**TASK REQUIREMENTS:** Whatever lies between the line that holds "The height and" and the final line of the records below, both included, should be repeated exactly; leave out the pictures and add nothing.

**DATA FOR ANALYSIS:**
▼▼▼

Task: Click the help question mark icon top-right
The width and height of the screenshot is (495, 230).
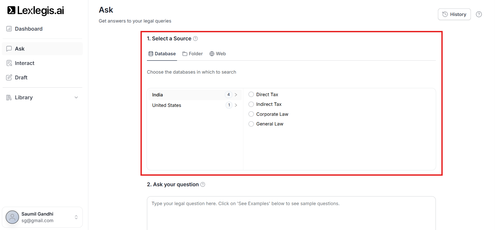Action: tap(479, 14)
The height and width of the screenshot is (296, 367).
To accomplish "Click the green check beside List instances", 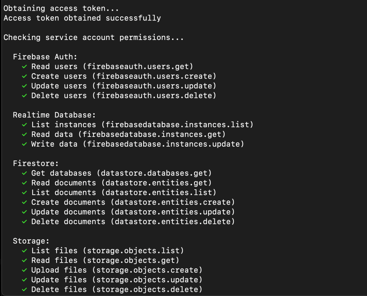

▲▲▲

**TASK RESULT:**
The height and width of the screenshot is (296, 367).
To accomplish "Click the green check beside List instances", 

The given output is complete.